Bad Actors in the Information Space are here to disrupt the Operational Environment

By U.S. Army Mad Scientist Initiative, Futures and Concepts CenterJune 18, 2020

JOINT BASE LANGLEY-EUSTIS, Va – The information environment is rapidly evolving with emerging technologies enabling a greater scale of effects and the broader availability of tools and content to non-state adversaries. The U.S. Army's Mad Scientist Initiative is leading a series of virtual events on Weaponized Information and these rapid changes in competition and conflict. On June 17, 2020, the Mad Scientist Initiative and Georgetown University Center for Security Studies hosted an online discussion featuring two student and alumni panels and their research on ISIS's use of social media in Saudi Arabia and on de-platforming bad actors.

The first panel featured new Georgetown graduates Henry Mihm, Inès Oulamine, and Fiona Singer.
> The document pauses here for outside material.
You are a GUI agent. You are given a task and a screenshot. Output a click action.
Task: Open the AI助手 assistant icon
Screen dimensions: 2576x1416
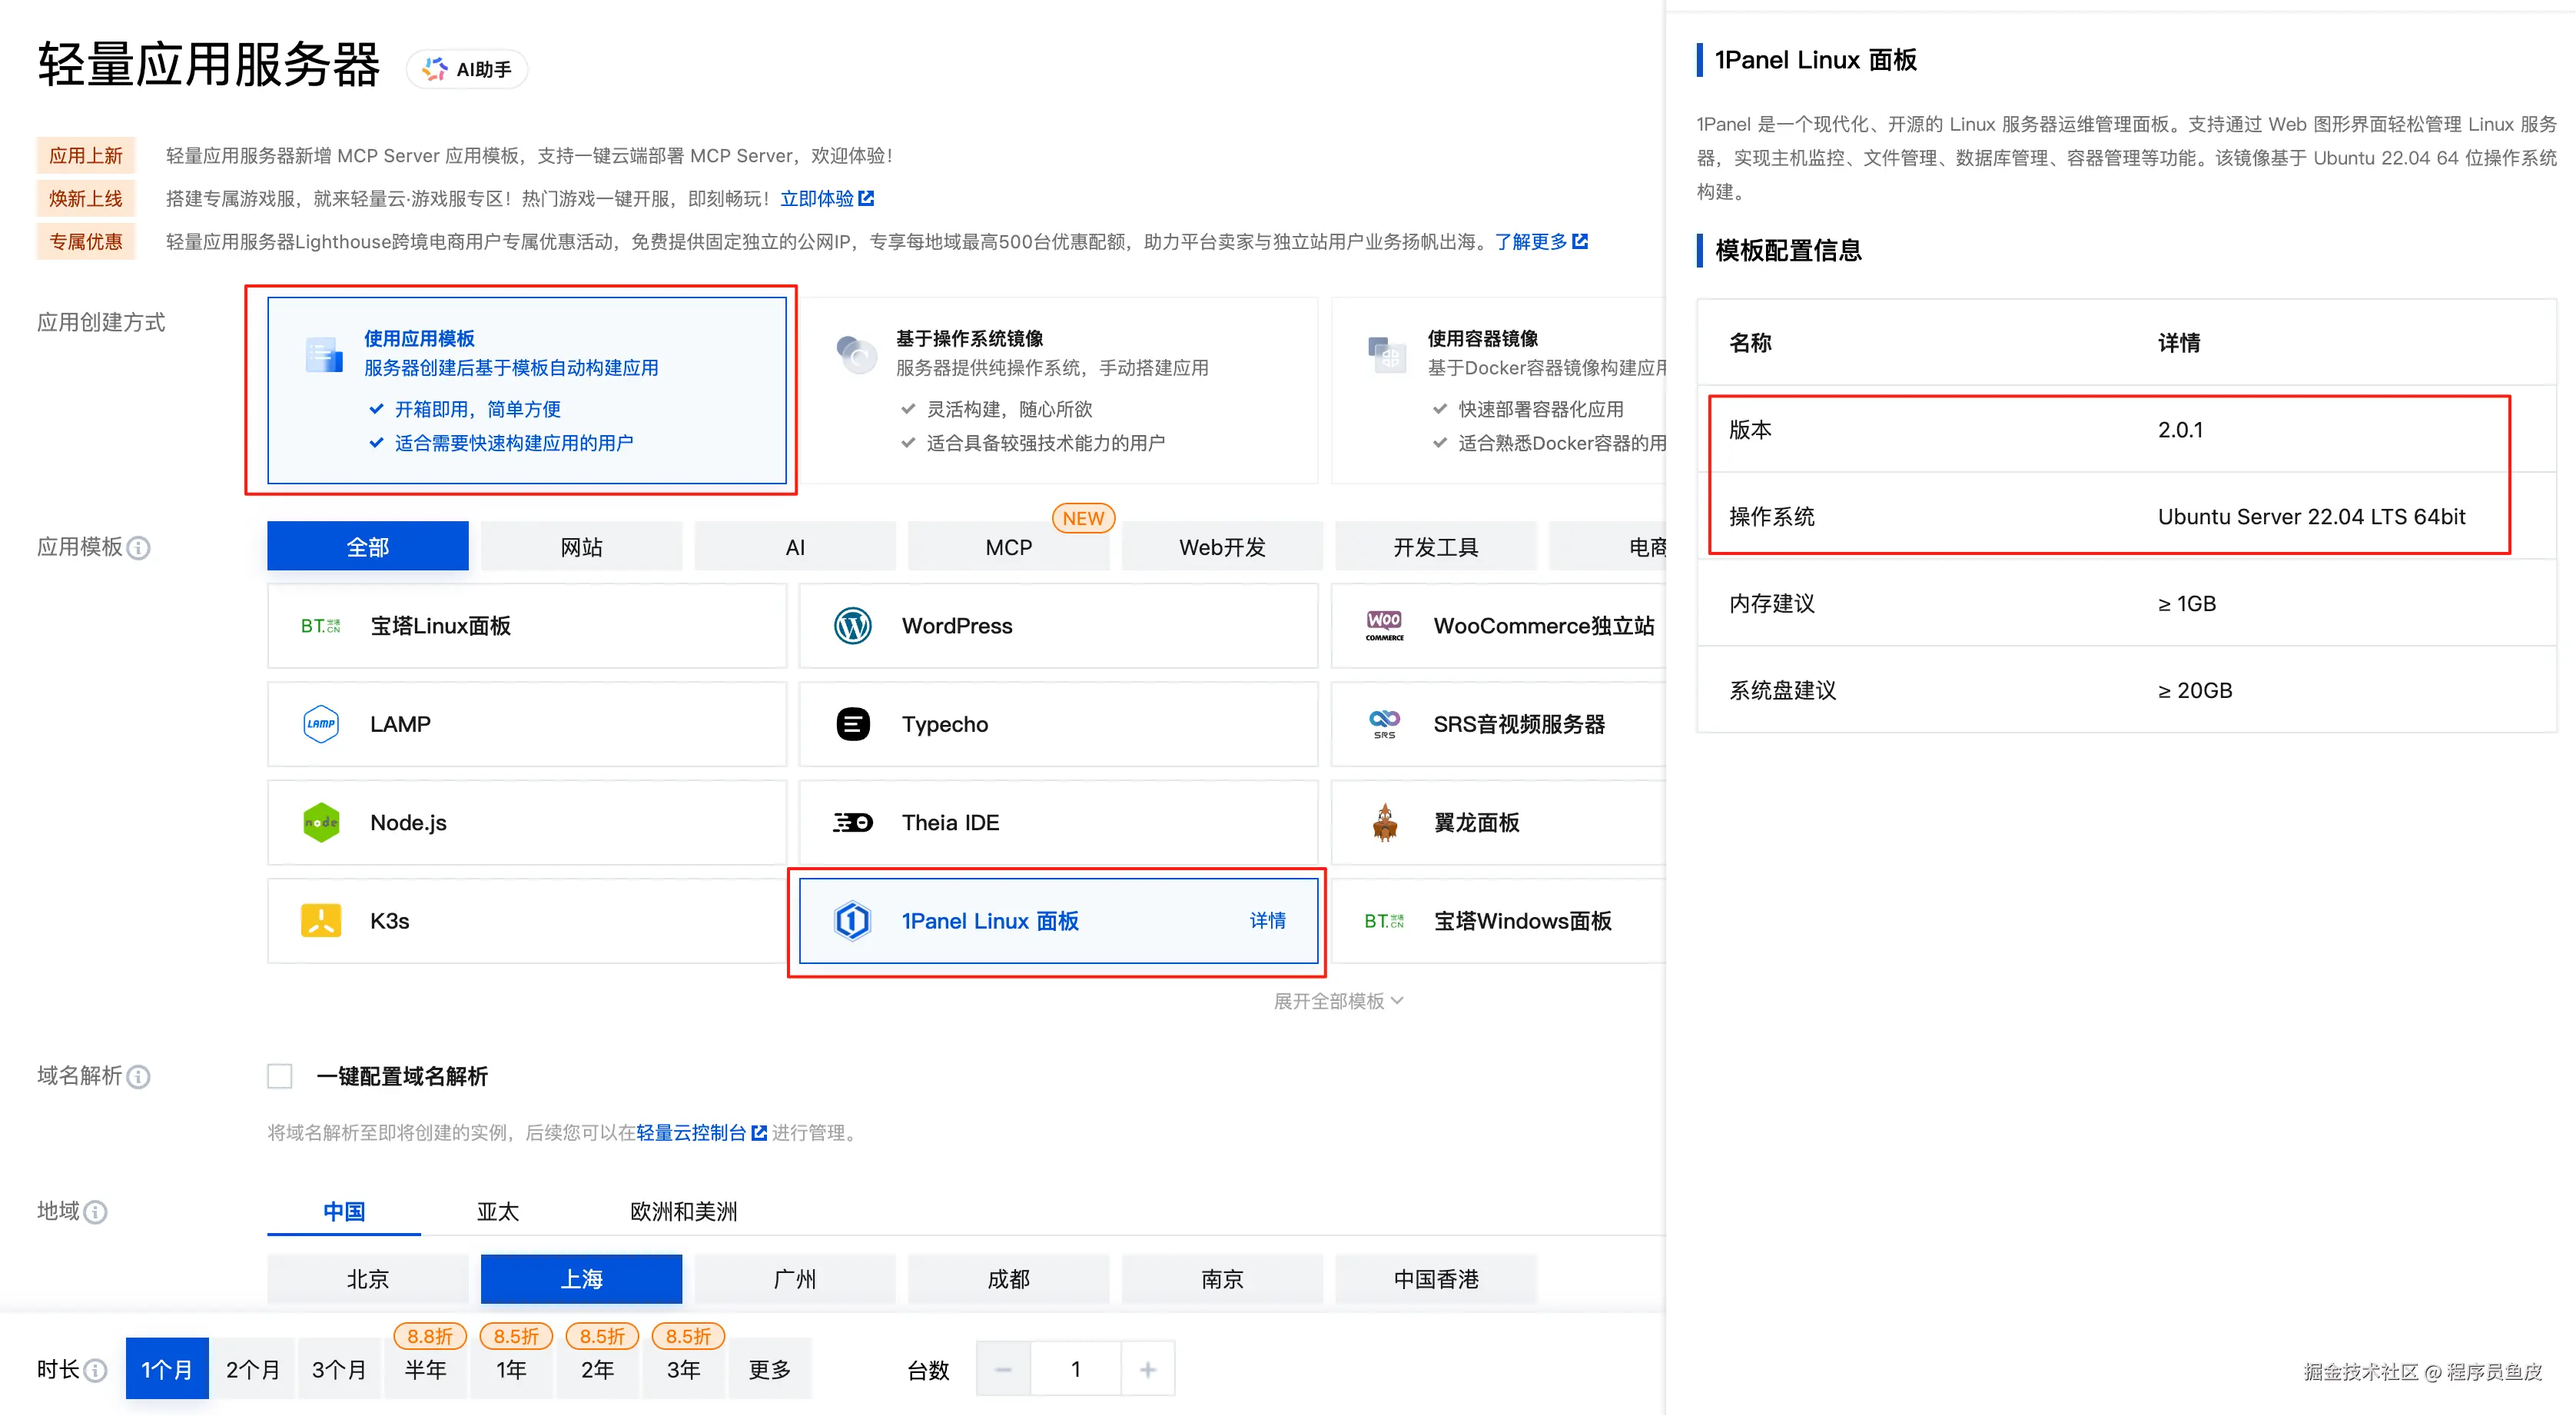(x=435, y=69)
In Saudi Arabia, ISIS uses Twitter by bandwagoning onto, and then taking over, trending hashtags to broadcast its own content, which is all about volume and pushing content as far and fast as possible rather than creating their own new content. Previously, the ISIS strategy focused less on the quantity of information and more on creating a “cult of personality around specific jihadist or group.”

Fiona Singer highlighted, "The Saudi twitter market is the fifth largest in the world and represents 40% of Middle Eastern Twitter users.” This provides an ample audience for ISIS targeting, which reaches thousands of people daily. By using click-bait style captions and sourcing content from seemingly dormant “hub accounts,” ISIS leverages Tweet automation and the Twitter trending algorithms to increase viewership of its content. While successful at creating volume and disseminating propaganda, the ISIS tactic is crude and easy to identify—“There isn't a distinct pattern, preference, or emphasis since the goal is pushing content on whatever is trending at the moment." Thus, expertise and investment will provide entities the opportunity to combat ISIS weaponized information effectively.

The second panel, comprised of Georgetown students Maddox Angerhofer, Kristina Cary, Bilva Chandra, and Ido Wulkan, discussed the merits of various forms of deplatforming bad actors. “Deplatforming is an extreme moderation tactic, and there are other tactics to limit an individual's influence, like shadow banning." The methods they highlighted, included community takedown, official page removal, and public account suspension, all demonstrated a positive impact on reducing hate speech and decreasing radical propagandizing, with minimal platform migration.

The panelists advocated for increased cooperation and oversight between platforms, transparency around social media standards, and enforcement of hate speech policies to ensure the effectiveness of de-platforming. They also stated that further research using internal company data could help determine the merits of “soft-banning” tactics, which take down or reduce the accessibility of content without user awareness.

The next event in the Mad Scientist Information Warfare Virtual Series will take place on July 1, 2020 and feature a collaborative war-game with the Center for Advanced Red Teaming from the University at Albany. The war-game, titled The Storm After the Flood: Exploiting a Natural Disaster in Southeast Asia, will be broadcast live and will feature audience participation.